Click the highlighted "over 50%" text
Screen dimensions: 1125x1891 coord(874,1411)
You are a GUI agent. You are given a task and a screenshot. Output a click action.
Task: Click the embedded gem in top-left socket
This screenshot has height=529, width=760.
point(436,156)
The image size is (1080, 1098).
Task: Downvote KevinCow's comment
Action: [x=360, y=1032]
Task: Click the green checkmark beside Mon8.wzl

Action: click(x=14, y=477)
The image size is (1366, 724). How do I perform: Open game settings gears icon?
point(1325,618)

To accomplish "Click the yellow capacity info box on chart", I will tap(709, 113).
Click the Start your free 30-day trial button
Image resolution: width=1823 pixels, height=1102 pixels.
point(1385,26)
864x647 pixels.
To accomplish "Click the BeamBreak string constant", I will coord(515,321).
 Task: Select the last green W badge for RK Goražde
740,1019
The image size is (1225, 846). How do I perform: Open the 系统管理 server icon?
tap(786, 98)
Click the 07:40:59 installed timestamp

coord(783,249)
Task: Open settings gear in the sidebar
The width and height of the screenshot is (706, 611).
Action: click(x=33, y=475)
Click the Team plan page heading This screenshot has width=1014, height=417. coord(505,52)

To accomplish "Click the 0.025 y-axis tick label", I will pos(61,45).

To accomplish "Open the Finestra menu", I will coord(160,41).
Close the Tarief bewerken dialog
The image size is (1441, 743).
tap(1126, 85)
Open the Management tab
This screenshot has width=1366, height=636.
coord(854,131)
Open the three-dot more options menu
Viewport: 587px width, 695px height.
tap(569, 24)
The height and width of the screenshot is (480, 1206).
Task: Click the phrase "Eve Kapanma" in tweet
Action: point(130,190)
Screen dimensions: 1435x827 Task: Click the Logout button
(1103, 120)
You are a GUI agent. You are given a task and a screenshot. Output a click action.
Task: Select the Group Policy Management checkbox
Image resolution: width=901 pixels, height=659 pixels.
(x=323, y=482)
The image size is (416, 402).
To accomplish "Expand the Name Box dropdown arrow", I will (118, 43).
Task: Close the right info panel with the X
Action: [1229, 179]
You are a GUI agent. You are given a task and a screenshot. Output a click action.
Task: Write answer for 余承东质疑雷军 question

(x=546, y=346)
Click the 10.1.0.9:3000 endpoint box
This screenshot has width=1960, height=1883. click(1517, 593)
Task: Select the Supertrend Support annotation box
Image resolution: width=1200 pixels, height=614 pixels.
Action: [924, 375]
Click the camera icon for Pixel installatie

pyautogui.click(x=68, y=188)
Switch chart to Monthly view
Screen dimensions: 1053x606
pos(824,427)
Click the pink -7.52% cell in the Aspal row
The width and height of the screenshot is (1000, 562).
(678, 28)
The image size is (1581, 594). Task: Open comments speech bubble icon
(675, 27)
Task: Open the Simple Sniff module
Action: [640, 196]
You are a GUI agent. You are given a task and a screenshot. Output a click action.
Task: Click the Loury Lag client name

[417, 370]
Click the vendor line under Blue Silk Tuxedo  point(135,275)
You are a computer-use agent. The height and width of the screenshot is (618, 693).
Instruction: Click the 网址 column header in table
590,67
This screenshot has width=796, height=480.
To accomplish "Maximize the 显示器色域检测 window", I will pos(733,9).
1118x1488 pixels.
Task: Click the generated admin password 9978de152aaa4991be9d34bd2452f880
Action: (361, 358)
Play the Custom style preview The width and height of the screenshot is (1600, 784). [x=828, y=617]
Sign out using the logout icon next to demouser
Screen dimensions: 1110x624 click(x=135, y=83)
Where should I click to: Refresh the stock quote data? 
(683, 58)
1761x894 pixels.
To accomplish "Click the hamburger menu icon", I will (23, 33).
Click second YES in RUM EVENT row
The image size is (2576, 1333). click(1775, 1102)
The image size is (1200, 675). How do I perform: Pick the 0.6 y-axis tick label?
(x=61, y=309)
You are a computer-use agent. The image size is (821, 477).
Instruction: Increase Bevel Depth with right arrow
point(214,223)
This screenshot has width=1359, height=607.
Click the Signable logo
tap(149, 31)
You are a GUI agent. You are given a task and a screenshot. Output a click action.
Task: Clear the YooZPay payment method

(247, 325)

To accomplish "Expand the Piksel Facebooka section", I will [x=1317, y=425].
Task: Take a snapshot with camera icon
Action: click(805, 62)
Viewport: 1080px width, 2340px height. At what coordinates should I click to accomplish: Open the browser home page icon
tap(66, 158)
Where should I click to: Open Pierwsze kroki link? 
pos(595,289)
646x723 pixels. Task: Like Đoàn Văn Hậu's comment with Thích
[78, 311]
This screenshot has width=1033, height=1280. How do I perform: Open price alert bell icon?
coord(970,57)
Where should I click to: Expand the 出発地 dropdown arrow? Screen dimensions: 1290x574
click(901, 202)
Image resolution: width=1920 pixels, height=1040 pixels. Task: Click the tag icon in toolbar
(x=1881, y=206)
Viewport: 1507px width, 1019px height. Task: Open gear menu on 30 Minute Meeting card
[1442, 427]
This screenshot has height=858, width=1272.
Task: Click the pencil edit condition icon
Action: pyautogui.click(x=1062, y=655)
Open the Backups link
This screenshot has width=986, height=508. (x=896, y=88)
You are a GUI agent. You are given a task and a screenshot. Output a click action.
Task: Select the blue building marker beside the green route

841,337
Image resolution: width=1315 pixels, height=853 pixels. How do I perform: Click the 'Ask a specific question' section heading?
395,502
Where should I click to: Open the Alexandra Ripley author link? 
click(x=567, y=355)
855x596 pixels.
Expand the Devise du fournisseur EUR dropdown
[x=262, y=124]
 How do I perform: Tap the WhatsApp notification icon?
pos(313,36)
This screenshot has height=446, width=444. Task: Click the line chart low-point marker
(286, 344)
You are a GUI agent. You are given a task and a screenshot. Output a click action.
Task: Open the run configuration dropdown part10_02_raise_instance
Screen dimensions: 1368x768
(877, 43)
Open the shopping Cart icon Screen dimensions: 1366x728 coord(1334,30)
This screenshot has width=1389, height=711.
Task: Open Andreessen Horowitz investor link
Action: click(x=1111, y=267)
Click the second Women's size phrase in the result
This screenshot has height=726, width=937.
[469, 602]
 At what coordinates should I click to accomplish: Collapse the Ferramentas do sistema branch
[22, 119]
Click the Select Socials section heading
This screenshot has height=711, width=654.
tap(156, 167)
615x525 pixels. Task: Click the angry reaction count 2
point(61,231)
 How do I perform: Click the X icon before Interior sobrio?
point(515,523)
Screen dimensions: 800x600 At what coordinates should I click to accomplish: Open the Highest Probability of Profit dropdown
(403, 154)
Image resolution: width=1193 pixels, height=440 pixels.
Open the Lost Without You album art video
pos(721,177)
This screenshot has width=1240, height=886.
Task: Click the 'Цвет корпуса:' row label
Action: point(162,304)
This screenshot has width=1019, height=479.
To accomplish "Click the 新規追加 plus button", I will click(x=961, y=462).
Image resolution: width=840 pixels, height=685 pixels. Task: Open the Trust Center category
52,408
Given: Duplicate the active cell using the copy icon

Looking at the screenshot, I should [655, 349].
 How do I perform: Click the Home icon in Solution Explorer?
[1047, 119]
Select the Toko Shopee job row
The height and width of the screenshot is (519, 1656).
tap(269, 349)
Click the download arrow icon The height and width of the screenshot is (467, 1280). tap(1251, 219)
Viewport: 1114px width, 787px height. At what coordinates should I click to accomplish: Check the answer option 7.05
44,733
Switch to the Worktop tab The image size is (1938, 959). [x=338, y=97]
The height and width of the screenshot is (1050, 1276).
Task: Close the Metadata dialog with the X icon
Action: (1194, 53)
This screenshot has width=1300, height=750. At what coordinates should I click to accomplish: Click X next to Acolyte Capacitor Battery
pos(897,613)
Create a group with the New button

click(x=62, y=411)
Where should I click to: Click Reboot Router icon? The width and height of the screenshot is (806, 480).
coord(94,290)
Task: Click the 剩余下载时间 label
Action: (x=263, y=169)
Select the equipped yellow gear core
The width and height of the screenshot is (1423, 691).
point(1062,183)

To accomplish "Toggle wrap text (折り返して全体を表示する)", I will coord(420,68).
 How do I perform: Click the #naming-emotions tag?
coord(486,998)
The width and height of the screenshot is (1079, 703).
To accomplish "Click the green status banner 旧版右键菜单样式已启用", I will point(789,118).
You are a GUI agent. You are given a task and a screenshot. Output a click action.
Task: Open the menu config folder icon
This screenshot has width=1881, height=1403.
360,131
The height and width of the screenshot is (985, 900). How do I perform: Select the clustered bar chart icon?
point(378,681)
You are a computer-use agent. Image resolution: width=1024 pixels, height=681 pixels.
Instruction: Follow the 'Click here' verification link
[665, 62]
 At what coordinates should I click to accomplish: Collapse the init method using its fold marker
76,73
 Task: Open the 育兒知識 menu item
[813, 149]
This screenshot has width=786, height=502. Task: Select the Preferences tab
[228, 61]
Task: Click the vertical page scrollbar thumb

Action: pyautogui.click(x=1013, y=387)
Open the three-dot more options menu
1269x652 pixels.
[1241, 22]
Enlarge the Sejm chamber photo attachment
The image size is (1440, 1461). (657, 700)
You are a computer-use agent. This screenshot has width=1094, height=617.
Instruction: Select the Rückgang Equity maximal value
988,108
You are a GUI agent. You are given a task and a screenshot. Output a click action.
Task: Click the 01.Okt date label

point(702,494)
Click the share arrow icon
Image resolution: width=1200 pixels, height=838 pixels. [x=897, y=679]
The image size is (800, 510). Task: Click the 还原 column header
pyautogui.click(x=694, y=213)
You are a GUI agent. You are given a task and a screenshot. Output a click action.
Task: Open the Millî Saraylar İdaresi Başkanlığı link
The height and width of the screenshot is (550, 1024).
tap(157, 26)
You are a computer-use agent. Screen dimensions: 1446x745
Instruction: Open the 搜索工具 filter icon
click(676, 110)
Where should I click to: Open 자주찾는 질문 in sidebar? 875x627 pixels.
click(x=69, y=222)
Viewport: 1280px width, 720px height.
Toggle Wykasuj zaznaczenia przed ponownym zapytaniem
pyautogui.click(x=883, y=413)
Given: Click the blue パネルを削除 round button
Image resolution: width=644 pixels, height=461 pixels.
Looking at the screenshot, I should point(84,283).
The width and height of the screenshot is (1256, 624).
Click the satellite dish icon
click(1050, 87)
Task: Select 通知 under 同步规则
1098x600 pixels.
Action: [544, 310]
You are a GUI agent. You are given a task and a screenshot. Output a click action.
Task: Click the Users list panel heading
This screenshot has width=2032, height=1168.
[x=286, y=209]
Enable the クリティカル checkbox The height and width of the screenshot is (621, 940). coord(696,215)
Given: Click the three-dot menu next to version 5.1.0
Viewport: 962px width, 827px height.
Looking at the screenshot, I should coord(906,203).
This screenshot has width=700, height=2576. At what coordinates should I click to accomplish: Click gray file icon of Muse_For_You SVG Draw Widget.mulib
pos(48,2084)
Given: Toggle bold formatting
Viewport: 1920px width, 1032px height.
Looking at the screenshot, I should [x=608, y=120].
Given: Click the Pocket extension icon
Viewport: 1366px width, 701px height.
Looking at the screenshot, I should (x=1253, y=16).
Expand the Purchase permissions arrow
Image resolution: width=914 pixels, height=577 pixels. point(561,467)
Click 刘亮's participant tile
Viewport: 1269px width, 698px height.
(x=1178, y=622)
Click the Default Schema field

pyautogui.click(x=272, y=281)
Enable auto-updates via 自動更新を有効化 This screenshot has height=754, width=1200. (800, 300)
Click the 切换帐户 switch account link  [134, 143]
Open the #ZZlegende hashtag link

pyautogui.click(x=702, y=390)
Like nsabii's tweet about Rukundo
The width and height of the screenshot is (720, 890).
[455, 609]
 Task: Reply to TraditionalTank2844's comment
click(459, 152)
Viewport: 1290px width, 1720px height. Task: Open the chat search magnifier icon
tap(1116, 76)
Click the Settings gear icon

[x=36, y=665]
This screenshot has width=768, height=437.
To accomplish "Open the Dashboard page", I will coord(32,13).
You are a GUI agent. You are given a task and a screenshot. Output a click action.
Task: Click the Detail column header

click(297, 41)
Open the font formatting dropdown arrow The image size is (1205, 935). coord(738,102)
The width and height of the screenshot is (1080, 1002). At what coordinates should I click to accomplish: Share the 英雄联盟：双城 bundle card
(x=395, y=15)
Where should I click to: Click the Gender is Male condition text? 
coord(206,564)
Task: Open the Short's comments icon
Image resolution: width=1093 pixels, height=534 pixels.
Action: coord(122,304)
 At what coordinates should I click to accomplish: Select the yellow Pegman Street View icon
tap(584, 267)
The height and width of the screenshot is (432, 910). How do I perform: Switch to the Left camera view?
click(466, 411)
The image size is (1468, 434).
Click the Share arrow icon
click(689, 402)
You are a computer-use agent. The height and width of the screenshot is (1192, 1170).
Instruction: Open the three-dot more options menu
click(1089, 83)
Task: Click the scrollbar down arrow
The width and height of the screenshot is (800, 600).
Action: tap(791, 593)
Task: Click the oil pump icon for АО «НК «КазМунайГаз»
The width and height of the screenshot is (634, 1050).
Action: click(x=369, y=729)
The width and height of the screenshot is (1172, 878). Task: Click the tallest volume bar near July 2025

------------

*Directions*: Pull from the data each line where the string "Enable" turns up.

*Your solution*:
Enable the クリティカル checkbox The height and width of the screenshot is (621, 940). coord(696,215)
Enable auto-updates via 自動更新を有効化 This screenshot has height=754, width=1200. (800, 300)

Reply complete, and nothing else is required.